Required task: Reproduce the rows verbatim, from the start of the rows through the line that contains "close is located at coordinates (920, 583).", including both ends.

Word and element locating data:
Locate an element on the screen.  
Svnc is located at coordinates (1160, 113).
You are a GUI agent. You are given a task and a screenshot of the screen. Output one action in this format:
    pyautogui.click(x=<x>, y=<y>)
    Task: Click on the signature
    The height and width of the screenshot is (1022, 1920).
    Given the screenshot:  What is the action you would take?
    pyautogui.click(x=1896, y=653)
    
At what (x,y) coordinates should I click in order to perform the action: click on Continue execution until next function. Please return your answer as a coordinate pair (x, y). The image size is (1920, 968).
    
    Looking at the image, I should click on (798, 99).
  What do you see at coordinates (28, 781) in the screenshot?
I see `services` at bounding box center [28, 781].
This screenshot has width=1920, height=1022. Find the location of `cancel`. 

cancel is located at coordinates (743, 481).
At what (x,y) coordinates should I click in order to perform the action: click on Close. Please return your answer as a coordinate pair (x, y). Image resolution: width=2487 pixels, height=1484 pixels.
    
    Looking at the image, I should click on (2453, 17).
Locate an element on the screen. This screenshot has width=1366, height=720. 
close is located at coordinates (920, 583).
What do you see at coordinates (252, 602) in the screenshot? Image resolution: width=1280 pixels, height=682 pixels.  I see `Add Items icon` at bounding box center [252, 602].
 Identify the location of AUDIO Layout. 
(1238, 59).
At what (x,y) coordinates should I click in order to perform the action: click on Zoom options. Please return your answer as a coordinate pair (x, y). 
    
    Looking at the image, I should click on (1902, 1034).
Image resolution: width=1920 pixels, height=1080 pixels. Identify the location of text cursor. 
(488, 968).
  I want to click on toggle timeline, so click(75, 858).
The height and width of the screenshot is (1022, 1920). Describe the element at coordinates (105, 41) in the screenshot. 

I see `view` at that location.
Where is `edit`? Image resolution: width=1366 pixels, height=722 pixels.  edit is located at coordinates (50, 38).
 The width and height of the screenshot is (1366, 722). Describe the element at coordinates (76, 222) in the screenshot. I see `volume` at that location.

Exercise solution:
Locate an element on the screen.  
Svnc is located at coordinates (1160, 113).
You are a GUI agent. You are given a task and a screenshot of the screen. Output one action in this format:
    pyautogui.click(x=<x>, y=<y>)
    Task: Click on the signature
    The height and width of the screenshot is (1022, 1920).
    Given the screenshot:  What is the action you would take?
    pyautogui.click(x=1896, y=653)
    
At what (x,y) coordinates should I click in order to perform the action: click on Continue execution until next function. Please return your answer as a coordinate pair (x, y). The image size is (1920, 968).
    
    Looking at the image, I should click on (798, 99).
  What do you see at coordinates (28, 781) in the screenshot?
I see `services` at bounding box center [28, 781].
This screenshot has width=1920, height=1022. Find the location of `cancel`. 

cancel is located at coordinates (743, 481).
At what (x,y) coordinates should I click in order to perform the action: click on Close. Please return your answer as a coordinate pair (x, y). Image resolution: width=2487 pixels, height=1484 pixels.
    
    Looking at the image, I should click on (2453, 17).
Locate an element on the screen. This screenshot has width=1366, height=720. 
close is located at coordinates (920, 583).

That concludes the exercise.